((
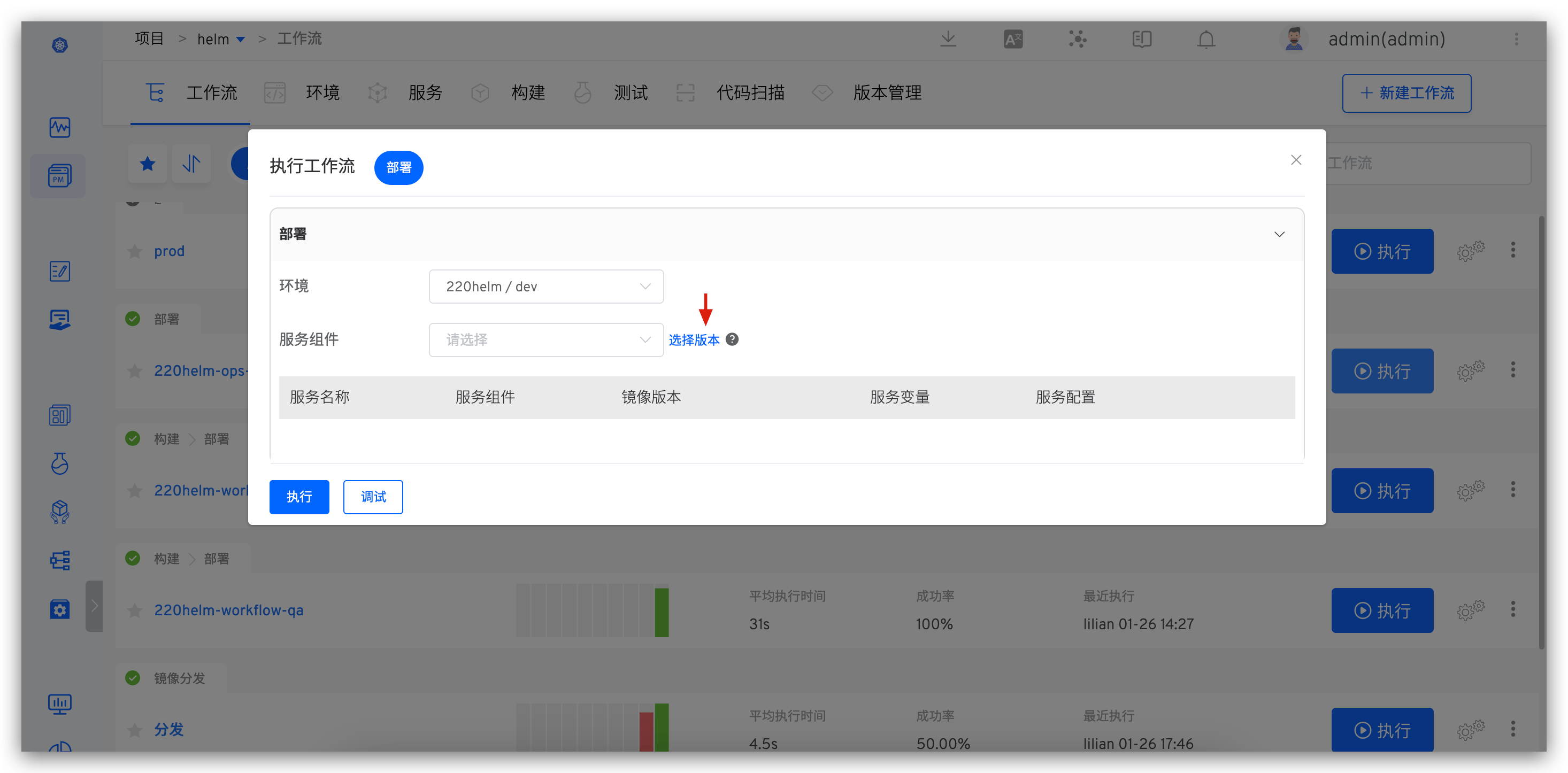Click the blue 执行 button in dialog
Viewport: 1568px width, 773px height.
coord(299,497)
))
((
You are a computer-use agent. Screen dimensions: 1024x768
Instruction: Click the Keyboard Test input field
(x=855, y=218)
))
**What the exercise asks**
Repeat the items verbatim, from the line containing "Click the blue 执行 button in dialog" up to and including the line containing "coord(299,497)", and leave out the pictures.

**Task answer**
Click the blue 执行 button in dialog
Viewport: 1568px width, 773px height.
coord(299,497)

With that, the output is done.